#### Brief
Your response should be a copy of each line in the listing below that includes the word "Collapse".

#### Dataset entries
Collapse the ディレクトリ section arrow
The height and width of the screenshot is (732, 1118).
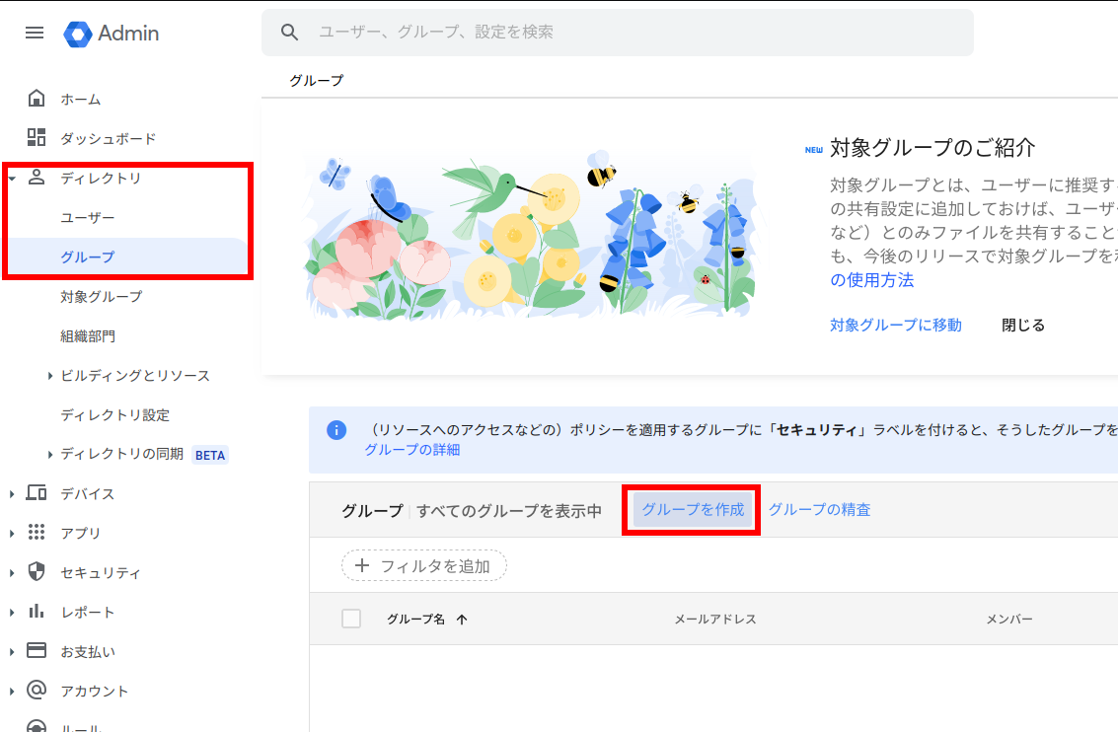point(12,179)
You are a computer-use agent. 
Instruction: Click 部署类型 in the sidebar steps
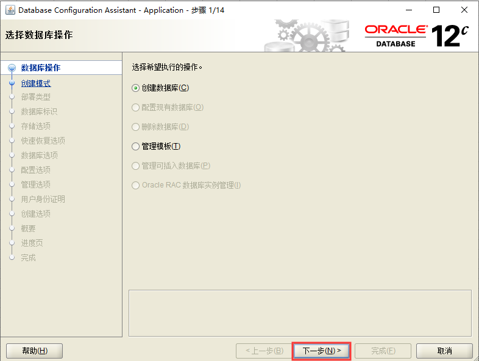[x=36, y=97]
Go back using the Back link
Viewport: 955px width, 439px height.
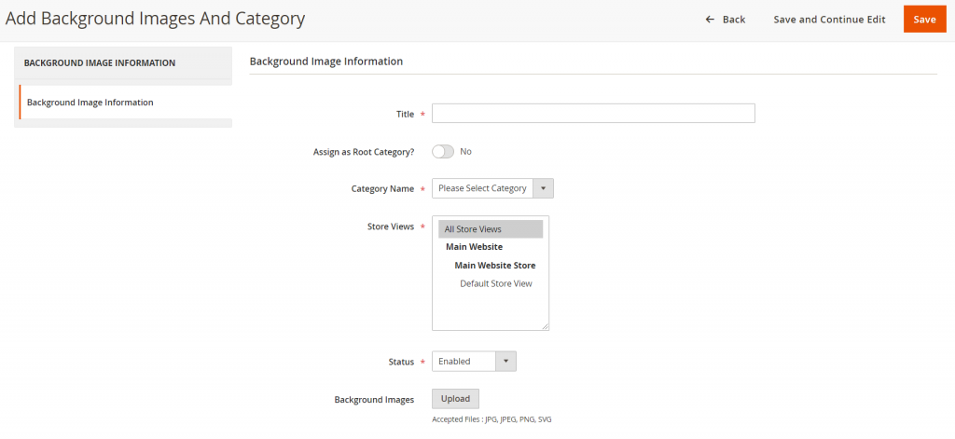[733, 20]
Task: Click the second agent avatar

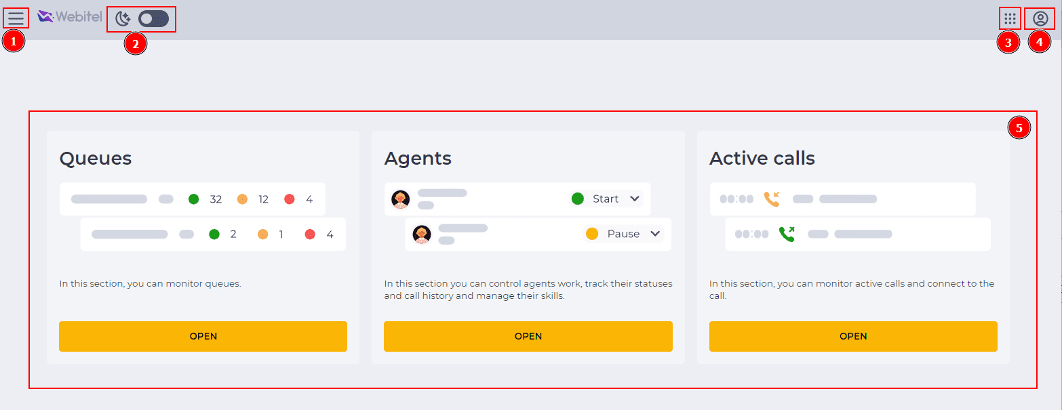Action: pos(422,234)
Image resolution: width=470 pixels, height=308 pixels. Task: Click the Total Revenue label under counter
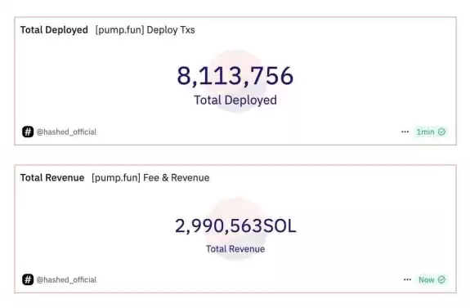pyautogui.click(x=235, y=248)
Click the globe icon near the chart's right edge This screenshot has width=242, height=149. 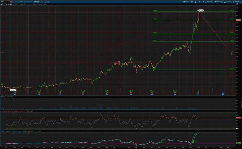tap(223, 94)
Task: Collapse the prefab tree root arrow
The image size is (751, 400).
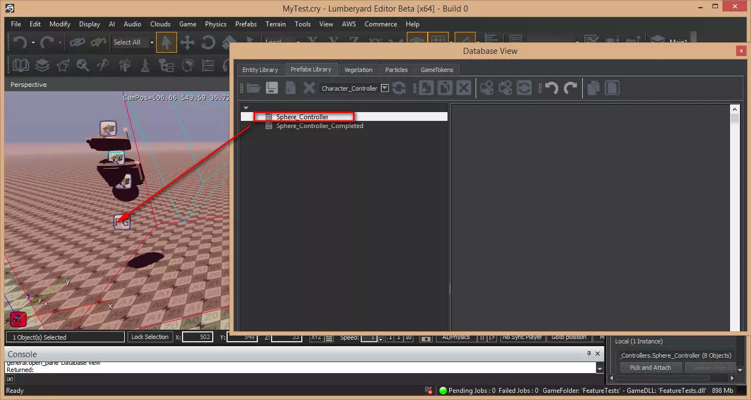Action: [x=246, y=108]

#### Answer area
Collapse the ディレクトリ section arrow
Task: Collapse the prefab tree root arrow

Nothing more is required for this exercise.